I was mostly okay with the discussion of atoms and nuclei; it could’ve used more quantum-mechanical content, but I suspect they think they got that out of the way last week. I will note that it’s not really hot enough in the core of the Sun (according to our best models) for protons to be moving fast enough to directly come in contact and fuse– you can calculate the necessary temperature for the distance of closest approach of two positive charges to be on the scale of a nucleus, and it’s around 15,000,000,000 K. The actual temperature of the Sun is more like 10,000,000 K. But quantum mechanics allows a tiny probability for one proton to tunnel through to the other, and allows fusion to proceed. That, to my mind, is more awesome than the “We never really touch anything”stuff, but then, I’m a physicist.
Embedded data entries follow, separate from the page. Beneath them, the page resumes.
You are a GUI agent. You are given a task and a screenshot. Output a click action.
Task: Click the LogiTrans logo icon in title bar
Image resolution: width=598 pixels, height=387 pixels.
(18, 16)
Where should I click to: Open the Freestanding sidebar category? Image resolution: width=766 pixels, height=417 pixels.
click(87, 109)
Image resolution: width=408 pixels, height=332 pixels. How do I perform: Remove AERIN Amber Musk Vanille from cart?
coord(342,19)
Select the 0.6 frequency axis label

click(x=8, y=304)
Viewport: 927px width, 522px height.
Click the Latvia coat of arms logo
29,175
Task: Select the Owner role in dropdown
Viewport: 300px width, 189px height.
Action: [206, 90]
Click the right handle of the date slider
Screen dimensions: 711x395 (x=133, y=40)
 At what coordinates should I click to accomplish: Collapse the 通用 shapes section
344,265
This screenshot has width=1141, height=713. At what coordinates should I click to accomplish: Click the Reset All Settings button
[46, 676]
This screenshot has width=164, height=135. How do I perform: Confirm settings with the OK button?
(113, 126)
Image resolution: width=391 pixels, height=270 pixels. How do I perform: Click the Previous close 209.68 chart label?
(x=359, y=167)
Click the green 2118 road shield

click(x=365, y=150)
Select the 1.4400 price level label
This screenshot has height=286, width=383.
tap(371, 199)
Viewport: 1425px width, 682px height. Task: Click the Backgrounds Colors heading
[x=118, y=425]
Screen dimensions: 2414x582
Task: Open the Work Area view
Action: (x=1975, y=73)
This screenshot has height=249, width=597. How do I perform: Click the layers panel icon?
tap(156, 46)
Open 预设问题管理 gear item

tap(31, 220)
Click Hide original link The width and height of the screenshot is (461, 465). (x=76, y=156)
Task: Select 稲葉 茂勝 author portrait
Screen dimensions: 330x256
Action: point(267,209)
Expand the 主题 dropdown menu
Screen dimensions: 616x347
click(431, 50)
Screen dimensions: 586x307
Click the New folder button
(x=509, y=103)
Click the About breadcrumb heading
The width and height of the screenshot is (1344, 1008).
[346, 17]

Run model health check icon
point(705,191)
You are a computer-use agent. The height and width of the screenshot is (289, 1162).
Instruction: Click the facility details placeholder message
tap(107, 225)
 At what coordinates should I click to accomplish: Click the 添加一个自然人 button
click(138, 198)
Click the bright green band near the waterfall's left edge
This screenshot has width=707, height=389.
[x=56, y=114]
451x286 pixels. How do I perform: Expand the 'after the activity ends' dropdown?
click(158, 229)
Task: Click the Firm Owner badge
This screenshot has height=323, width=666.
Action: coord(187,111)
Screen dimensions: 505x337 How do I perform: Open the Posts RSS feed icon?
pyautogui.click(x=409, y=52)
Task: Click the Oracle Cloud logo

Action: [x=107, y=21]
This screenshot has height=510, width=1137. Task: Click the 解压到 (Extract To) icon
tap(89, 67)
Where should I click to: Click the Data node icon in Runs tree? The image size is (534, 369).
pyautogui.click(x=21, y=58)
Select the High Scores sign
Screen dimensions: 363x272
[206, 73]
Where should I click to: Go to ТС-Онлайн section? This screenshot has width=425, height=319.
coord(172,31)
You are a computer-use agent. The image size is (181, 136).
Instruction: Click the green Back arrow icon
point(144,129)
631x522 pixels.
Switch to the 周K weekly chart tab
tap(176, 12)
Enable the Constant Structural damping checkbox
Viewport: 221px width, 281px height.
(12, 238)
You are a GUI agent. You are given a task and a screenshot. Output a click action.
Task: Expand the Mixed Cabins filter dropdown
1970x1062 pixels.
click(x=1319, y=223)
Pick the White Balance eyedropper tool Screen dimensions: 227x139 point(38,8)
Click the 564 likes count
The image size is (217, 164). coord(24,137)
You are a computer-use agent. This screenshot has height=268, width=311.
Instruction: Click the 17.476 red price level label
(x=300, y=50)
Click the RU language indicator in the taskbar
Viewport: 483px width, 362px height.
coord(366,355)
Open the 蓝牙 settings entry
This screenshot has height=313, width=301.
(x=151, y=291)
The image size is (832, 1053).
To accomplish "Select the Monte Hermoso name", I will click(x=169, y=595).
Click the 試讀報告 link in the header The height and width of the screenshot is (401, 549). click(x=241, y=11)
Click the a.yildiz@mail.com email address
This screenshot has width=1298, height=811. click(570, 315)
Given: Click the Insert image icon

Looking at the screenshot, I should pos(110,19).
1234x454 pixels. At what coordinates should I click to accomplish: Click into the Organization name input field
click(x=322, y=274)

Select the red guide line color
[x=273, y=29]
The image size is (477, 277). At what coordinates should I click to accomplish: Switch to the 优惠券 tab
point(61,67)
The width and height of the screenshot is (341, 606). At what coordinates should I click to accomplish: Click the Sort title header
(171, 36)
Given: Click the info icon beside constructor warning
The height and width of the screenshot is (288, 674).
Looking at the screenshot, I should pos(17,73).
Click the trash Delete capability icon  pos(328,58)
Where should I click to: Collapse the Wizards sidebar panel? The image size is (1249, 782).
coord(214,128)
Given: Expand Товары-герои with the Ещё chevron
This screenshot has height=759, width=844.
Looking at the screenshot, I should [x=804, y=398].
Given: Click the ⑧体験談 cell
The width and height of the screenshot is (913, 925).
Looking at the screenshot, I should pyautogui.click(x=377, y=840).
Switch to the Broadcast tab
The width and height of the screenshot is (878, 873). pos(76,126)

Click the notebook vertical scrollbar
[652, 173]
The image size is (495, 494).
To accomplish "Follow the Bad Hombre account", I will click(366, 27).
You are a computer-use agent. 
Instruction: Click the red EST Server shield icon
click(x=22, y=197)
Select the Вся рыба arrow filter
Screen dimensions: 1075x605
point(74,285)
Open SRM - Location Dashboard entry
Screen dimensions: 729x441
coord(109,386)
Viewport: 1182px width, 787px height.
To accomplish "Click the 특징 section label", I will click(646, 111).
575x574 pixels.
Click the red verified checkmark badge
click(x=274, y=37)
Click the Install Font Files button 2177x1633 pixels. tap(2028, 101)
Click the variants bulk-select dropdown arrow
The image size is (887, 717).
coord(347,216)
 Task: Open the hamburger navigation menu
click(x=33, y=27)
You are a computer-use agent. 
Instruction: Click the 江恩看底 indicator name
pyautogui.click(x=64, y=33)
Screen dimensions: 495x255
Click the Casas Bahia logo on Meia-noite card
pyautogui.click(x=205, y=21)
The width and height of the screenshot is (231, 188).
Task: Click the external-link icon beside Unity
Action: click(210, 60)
The last bit was about neutrinos, both as an element of observational astrophysics– shoutout to an animated supernova 1987a, but as usual none of the actual photos of the supernova outshining everything else– and as a possible probe of the early universe through the relic neutrinos created in the Big Bang. This was illustrated with a Wolfgang Pauli hologram, but next to no detail about Pauli himself, which I found a little disappointing because he’s an entertaining figure. Fun trivia: his famous prediction of the existence of the neutrino as a desperate remedy for the problem of beta decay (the explanation of which was a little garbled, but whatever) was via a letter sent to a conference that he was skipping because he wanted to attend a ball in Zurich. So much for the image of the antisocial physicist…
Anyway, a mostly good episode. The gaps in the science were either biological things that I didn’t notice, or subtle-ish points of physics that nobody else will notice. I could’ve done with less “matter is empty space!” and more quantum physics (or a discussion of Rutherford, because I never get tired of Rutherford), but I’m probably in a small minority there.
Congratulations! The comment section on your blog has been chosen as the place for me to gripe about this episode.
1.If a dewdrop condenses from the air, do the tardigrades, and all the other critters portrayed swimming within the dewdrop, condense from the air, too? Of course not. But a word or two about how they got there might have been welcome. Boo.
2. We get to see what we might see if we were inside a dewdrop. Then we shrink to see tiny photosynthetic structures and ductwork within a plant. Then we shrink to see an individual cell. This is what nature looks like on a tiny scale. Yay.
3. Shrinking further, we are suddenly confronted with industrial machinery taking molecules apart and reassembling them. Wait, I know there are not brass gears inside a living cell. This must be an imaginary simulation. Now I’m confused about the beautiful images we just saw. Were the chloroplasts fake, too? What about the paramecium, or the tardigrades? Boo.
(Subcomplaint: the shiny metal moving things didn’t visually distinguish very well, to this viewer, the molecules from the steampunk machinery manipulating them.)
4. Dr. Neil is someplace dark, with lots of bright circles in the background. While he speaks, the camera pulls back. As an old neutrino hand, I recognize a giant neutrino detector. He is revealed to be sitting in a rubber raft, floating in the center of Super-Kamiokande. Cool! (Did they actually film there? This would be easy enough to fake in a studio. I’ll give them the benefit of the doubt.) Yay.
When a high-energy neutrino hits, Super-K doesn’t light up in exactly the way portrayed– the flashes wouldn’t be visible to your eye if you were there immersed in the detector, much less big bright rings around the photomultipliers– but I don’t expect the show to explain how Super-K works in detail, and the flashy (heh) effects kinda get the idea across, so okay.